The Act, as it stands, will have an enormous impact. Says McRae: "There is potential in the Act to go to the nth degree. They can make park land out of private land without compensation."
Prescott County Federation of Agriculture president Reg Presley says an Ontario Federation of Agriculture lawyer told them that the best way now to seek protection is to work on additional legislation and persuade MPPS to accept it. "There is still some hope."
But as it stands, says Presley, "They’ve (the province) covered their asses in section 98 of the Clean Water Act. Farmers will have no recourse (to compensation) unless their land has been expropriated."
Ontario Federation of Agriculture president Bette Jean Brews said that the OFA is in frequent contact with Minister of Environment John Gerretsen and wants two main things: more funding for the stewardship fund that ends in 2011 and site specific regulations rather than blanket bans on activity close to a well head.
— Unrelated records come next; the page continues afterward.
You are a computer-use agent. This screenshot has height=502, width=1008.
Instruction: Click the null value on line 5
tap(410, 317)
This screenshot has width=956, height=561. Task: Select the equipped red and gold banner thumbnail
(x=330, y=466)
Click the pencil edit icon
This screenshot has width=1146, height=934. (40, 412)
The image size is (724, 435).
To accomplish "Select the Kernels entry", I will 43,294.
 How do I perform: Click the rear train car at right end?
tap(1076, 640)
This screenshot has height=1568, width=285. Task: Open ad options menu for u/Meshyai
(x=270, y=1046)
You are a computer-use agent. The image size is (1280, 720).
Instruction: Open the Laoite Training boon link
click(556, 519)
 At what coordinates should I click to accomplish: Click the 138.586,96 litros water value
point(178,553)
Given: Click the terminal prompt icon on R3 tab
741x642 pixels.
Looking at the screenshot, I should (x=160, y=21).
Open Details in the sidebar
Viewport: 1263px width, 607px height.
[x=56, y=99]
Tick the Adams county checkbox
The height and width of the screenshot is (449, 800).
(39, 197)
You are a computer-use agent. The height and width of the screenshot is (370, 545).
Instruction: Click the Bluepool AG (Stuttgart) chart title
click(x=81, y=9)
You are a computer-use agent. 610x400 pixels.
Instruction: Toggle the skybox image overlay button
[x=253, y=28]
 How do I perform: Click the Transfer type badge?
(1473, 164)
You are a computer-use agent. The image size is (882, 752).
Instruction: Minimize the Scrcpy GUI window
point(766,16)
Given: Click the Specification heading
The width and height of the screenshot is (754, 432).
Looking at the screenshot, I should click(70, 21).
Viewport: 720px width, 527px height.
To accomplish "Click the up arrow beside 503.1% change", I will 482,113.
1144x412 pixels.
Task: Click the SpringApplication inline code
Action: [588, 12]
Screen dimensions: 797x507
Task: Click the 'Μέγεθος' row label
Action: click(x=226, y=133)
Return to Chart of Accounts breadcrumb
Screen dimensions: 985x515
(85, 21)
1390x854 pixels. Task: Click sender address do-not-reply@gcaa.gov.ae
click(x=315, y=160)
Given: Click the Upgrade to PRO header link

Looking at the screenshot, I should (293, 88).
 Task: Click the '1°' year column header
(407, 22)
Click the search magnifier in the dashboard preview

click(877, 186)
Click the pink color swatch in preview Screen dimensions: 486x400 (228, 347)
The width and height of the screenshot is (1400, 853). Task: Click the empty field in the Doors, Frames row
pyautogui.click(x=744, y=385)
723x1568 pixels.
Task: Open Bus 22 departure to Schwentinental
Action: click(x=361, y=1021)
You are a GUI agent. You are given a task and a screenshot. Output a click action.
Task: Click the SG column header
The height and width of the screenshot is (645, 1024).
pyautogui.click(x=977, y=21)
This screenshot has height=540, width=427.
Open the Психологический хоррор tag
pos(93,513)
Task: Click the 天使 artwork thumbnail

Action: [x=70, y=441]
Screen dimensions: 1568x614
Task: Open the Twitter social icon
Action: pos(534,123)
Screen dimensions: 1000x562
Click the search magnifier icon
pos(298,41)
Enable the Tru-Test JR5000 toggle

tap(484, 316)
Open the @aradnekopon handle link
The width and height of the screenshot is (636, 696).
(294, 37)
The $7 million stewardship fund "is a drop in the bucket," Crews said. The fund was set up as a kind-of-compensation-fund without saying compensation.
Crews said OFA researcher David Armitage is in contact with the MOE each week. Crews hopes that the regulations will be expanded to account for specific factors on each site, such as "slope and drainage and cropping and depth of groundwater," Crews said. "There is hope that we will end up with what will be workable for farmers and will be based on science."
The OFA is also pushing for new legislation that could be introduced as a private member’s bill that would prohibit laws like the Greenbelt Act, which effectively is "expropriation by legislation," she said.
When asked if the OFA would ramp up political pressure if necessary, Crews pointed to a provincial election that could be two years away.